§ **Given records**
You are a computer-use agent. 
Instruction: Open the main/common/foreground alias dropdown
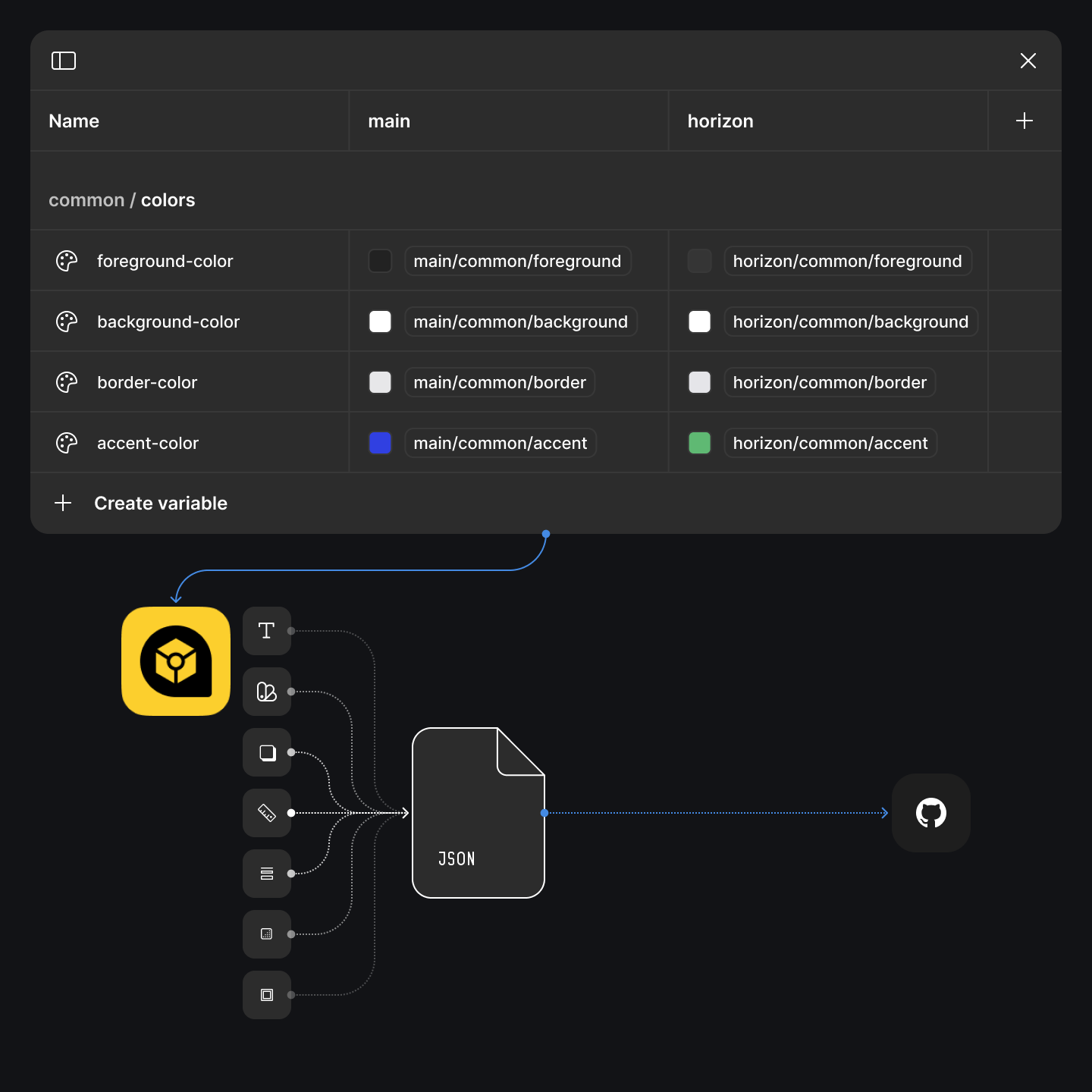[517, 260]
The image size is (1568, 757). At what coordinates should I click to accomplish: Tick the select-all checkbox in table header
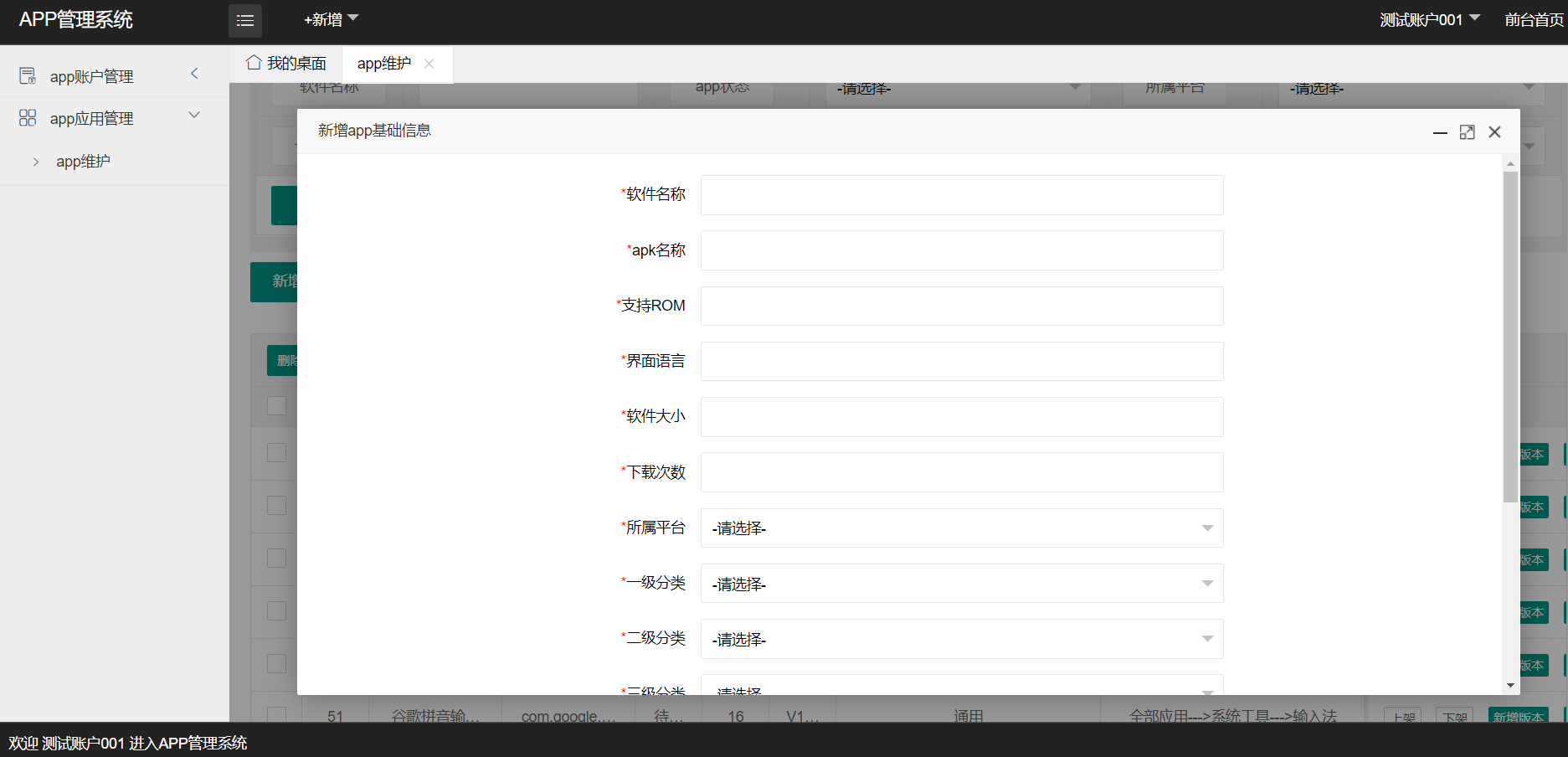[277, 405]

§ **Task statement**
Return the entries above exactly, skipping any images.

§ **Task result**
You are a computer-use agent. 
Instruction: Open the main/common/foreground alias dropdown
[517, 260]
The image size is (1568, 757). At what coordinates should I click to accomplish: Tick the select-all checkbox in table header
[277, 405]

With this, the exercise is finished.